┌─ EXTRACTED MATERIAL

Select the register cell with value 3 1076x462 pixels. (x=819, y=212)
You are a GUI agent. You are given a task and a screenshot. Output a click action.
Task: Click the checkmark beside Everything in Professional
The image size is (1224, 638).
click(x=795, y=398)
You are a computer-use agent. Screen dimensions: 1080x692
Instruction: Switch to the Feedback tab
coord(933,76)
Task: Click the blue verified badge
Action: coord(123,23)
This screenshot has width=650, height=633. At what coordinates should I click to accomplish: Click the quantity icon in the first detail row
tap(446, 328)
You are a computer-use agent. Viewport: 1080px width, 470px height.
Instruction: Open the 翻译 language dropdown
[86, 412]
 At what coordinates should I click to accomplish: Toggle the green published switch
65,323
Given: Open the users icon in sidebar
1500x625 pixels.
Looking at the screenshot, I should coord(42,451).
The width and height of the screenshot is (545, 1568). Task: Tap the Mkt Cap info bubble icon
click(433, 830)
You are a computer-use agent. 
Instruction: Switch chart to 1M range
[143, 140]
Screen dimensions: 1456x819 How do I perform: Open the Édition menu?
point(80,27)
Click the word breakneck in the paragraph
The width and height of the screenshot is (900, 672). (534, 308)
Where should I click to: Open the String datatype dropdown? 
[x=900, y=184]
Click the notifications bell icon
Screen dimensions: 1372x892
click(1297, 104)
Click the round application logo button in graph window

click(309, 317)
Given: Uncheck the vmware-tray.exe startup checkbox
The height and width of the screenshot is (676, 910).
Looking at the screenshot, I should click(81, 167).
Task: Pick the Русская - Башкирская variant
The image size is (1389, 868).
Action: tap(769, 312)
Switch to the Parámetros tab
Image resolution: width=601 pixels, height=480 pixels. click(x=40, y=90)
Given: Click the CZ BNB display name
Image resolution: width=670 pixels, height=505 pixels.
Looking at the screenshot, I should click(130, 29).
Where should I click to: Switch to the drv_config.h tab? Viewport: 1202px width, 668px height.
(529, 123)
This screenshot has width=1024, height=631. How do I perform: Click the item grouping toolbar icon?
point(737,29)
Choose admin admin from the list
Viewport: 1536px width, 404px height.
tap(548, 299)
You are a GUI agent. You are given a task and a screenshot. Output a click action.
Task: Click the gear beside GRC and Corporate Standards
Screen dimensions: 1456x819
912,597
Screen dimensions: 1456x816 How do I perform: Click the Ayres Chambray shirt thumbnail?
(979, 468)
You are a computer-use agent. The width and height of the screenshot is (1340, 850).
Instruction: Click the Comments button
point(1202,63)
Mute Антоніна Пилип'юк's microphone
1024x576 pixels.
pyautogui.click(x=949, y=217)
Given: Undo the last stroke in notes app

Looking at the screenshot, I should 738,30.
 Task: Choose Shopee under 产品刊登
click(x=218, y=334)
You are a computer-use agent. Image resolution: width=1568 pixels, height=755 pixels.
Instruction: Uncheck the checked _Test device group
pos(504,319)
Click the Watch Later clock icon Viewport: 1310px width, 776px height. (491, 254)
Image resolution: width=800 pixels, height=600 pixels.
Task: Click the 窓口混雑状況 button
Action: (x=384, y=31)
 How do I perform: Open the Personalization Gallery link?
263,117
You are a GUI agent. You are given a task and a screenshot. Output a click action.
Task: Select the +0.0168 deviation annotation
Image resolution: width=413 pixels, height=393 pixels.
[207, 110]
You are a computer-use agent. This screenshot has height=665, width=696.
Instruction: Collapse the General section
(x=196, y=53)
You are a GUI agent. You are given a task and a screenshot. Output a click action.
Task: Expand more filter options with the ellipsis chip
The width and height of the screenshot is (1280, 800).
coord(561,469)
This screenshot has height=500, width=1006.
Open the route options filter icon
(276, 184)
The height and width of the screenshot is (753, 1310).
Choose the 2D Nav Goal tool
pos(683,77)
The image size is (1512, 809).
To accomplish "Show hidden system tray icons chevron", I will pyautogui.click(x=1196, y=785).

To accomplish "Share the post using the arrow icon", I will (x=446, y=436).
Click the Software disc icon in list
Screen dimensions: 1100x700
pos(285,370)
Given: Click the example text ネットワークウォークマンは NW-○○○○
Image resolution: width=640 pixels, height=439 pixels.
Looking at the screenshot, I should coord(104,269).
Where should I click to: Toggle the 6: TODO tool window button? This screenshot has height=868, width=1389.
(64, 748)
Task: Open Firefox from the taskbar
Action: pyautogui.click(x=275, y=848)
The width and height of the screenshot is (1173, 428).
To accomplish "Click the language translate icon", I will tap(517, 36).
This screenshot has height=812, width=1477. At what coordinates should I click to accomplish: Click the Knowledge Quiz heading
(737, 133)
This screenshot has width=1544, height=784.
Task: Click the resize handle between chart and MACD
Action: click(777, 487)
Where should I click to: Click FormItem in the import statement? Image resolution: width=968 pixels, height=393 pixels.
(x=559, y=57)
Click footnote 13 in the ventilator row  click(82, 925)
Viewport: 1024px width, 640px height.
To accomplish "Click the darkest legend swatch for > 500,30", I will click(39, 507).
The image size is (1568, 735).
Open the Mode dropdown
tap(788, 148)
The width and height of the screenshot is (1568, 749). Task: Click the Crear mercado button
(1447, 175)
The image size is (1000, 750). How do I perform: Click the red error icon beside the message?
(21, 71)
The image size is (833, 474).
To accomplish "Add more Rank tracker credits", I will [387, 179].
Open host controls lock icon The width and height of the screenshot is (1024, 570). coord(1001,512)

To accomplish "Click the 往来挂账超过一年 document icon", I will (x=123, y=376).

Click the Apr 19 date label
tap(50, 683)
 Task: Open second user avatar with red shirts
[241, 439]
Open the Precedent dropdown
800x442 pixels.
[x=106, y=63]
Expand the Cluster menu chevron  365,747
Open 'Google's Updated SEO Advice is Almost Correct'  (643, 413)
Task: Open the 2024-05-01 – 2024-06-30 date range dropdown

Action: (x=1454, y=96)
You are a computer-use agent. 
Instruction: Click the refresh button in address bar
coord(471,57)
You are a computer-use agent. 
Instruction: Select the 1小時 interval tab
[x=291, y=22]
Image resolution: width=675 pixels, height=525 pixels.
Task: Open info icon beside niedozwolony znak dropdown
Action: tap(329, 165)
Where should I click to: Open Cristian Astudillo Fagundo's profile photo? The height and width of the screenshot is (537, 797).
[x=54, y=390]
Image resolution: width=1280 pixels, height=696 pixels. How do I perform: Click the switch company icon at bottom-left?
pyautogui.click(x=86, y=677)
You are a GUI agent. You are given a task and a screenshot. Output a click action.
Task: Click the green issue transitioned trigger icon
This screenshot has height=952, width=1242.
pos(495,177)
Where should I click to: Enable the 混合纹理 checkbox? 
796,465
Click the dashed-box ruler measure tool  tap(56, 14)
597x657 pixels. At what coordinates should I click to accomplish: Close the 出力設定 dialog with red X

└─

§ TASK TO COMPLETE:
Each line in the data that holds the string "computer" needs to be copied.

§ RESPONSE BOX:
You are a computer-use agent. Screen dimensions: 1080x692
You are a computer-use agent. Viewport: 1080px width, 470px height.
You are a computer-use agent. 
You are a computer-use agent. The width and height of the screenshot is (1340, 850).
You are a computer-use agent. Image resolution: width=1568 pixels, height=755 pixels.
You are a computer-use agent. This screenshot has height=665, width=696.
You are a computer-use agent. 
You are a computer-use agent. 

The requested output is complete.